To the Editor:

Re “Democrats
Express Praise; Republicans Are Cautious
” (news article, May 11):

The reaction by the left to Elena Kagan’s nomination to the Supreme
Court is just as misguided as the reaction by the right, and for the
same reason.

Many on the left are angry at the nomination because they want to have a
counterweight to the right-wing Antonin Scalia. They miss the point of
what a Supreme Court justice should be.

Antonin Scalia is not a good justice because he is a right-wing
ideologue, and a practicing ideologue cannot be a good justice.

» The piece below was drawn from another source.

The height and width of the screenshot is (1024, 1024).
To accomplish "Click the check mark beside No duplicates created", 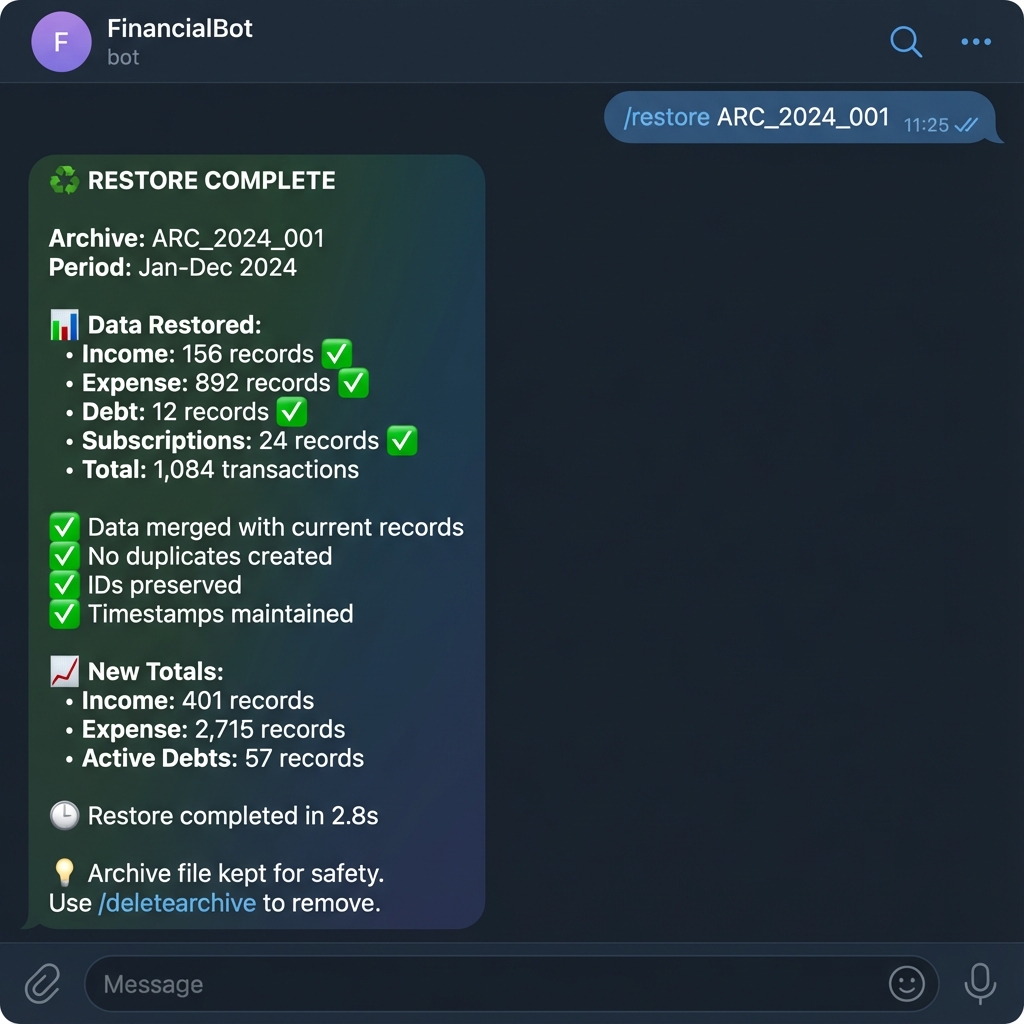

A counterweight—that is, a left-wing ideologue—is just as incapable
of being a good justice. Neither is capable of applying what that great
constitutional scholar Herbert Wechsler described as “neutral
principles.”

A judge is not supposed to be an advocate. He or she is supposed to make
decisions based on law and reason, and the principles that apply should
apply irrespective of the judge’s or a party’s political or social
viewpoint. That is the standard against which Ms. Kagan should be
tested. Whether or not she meets it remains to be seen.

Herbert Rosenberg
Dobbs Ferry, N.Y., May 11, 2010
The writer is a lawyer.

Note from KBJ: Only in the fevered mind of Herbert Rosenberg is Antonin Scalia, an originalist, "a right-wing ideologue." Why do progressives insist on projecting their judicial activism onto others? Why can't they accept that conservatives such as Scalia are faithful to the Constitution rather than to their own moral or political views?